The two are the latest in a long line of notable Jamal band members. It's a musical fraternity that dates back to guitarist Crawford and the redoubtable rhythm section of bassist Israel Crosby and drummer Vernell Fournier, who replaced Crawford in 1956.

"Richard Davis, the bassist, his first job was with me," Jamal noted proudly. "Art Davis also worked with me; I've had a host of wonderful musicians.

"What I look for is character, perception, understanding of the music, philosophically, and some ability to empathize with the leader. If you don't have character, you can't really perform up to a certain level."

Like San Diego saxophonist James Moody, with whom he did a concert tour of Thailand last December, Jamal does not record nearly as often as befits his legendary status. Yet, while his fans crave more releases from him, the veteran pianist prefers to bide his time.

"I don't go in the studio often," he acknowledged. "I haven't done anything for two or three years, which is my usual modus operandi.

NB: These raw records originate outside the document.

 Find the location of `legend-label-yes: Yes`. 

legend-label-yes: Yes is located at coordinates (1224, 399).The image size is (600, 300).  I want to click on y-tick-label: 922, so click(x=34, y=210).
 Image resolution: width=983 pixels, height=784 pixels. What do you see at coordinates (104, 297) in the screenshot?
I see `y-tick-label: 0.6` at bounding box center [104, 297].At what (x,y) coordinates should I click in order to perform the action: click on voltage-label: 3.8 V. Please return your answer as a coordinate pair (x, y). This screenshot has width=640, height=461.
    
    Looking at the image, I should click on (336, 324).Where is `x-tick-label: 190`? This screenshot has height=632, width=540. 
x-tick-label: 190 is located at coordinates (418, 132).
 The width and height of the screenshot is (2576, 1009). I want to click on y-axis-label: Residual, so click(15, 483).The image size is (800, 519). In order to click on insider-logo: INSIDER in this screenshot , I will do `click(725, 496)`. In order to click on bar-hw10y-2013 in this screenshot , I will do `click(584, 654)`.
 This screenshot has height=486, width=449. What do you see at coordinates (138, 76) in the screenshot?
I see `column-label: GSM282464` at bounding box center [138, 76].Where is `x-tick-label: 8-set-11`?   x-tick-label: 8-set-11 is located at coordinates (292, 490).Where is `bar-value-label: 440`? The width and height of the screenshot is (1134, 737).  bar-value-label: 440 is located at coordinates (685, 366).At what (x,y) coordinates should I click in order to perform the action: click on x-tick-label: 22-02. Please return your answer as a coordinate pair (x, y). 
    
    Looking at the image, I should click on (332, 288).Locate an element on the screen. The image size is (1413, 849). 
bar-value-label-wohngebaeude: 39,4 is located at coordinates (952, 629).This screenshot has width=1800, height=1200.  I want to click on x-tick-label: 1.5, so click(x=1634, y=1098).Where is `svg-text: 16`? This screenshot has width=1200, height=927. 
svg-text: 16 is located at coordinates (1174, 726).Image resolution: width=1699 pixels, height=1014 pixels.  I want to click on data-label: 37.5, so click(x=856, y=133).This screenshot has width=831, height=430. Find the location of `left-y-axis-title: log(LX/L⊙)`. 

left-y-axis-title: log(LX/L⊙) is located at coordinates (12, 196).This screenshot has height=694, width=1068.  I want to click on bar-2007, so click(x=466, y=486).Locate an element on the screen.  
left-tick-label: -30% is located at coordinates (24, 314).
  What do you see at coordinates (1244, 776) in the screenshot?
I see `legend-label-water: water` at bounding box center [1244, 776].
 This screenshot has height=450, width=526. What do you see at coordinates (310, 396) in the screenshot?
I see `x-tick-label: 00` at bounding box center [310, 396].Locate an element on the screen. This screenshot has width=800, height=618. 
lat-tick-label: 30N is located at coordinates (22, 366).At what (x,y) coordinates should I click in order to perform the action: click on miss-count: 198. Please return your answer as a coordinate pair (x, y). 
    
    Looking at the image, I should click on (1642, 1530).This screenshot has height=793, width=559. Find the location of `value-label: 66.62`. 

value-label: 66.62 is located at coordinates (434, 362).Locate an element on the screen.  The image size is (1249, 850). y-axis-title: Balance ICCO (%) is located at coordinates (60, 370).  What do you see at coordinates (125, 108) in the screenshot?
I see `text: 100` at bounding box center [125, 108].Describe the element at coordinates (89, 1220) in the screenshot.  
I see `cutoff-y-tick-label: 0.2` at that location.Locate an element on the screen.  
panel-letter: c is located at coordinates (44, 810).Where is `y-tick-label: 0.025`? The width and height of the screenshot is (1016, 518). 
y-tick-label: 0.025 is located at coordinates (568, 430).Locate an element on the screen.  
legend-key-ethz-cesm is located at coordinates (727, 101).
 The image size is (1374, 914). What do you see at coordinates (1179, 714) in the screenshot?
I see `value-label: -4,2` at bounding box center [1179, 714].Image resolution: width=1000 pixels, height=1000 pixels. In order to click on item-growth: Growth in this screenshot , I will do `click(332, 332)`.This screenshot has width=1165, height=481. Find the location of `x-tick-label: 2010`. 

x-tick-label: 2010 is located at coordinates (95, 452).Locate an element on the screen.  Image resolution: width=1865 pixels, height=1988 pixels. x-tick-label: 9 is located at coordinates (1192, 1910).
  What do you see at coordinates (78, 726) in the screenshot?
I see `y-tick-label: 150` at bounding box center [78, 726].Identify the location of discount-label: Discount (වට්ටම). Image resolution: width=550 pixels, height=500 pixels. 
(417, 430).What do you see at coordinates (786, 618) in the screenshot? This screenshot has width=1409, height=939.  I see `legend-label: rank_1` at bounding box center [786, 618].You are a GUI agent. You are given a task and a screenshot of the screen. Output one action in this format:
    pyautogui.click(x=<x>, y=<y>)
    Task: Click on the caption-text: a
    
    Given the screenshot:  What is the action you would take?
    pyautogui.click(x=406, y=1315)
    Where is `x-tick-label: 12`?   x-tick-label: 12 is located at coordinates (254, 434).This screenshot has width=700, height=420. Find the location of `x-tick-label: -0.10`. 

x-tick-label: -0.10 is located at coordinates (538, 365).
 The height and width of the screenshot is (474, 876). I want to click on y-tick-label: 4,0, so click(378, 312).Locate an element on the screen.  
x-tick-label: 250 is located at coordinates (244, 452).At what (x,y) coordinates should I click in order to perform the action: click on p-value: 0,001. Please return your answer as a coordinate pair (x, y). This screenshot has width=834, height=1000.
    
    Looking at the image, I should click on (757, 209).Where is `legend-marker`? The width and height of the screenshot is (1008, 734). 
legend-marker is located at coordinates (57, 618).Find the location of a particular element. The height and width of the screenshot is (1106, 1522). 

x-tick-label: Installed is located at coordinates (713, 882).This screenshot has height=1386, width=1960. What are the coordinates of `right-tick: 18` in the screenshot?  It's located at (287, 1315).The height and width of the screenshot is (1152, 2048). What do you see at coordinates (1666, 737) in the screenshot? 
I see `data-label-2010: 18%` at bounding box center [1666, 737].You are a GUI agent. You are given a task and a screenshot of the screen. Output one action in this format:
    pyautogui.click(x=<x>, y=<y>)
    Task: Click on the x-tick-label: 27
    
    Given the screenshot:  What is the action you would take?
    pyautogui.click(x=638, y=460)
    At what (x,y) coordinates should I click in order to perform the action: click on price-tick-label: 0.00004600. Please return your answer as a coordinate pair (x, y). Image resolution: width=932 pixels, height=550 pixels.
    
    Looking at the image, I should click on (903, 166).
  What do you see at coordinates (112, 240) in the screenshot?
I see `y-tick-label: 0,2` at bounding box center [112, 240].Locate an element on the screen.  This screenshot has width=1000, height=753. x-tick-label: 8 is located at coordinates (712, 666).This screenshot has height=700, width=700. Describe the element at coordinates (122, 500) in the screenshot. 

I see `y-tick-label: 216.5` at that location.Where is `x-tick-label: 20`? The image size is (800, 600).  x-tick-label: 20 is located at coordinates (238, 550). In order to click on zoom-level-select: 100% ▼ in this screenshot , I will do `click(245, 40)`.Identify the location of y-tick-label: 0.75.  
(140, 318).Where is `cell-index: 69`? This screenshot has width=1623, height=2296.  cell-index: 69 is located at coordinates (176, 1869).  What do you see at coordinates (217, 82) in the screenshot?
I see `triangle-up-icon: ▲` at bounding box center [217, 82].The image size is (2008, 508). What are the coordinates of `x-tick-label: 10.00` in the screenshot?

I don't go in the studio, willy-nilly to make an album; I never have. I don't go by deadlines, I go by inspiration."

For Jamal, the inspiration to play piano came at the age of 3, when an uncle challenged him to sit at the keyboard and try and replicate what the uncle had just played. Jamal did precisely that.

"Music chose me, I didn't choose it," he said. "At that age you don't make decisions, as such; decisions are made for you. So, I've been with the piano and the music scene ever since. I was doing professional work at 10. I joined the Musician's Union at 14, when the minimal age was 16.

"How? I just put my age up two years and didn't get found out."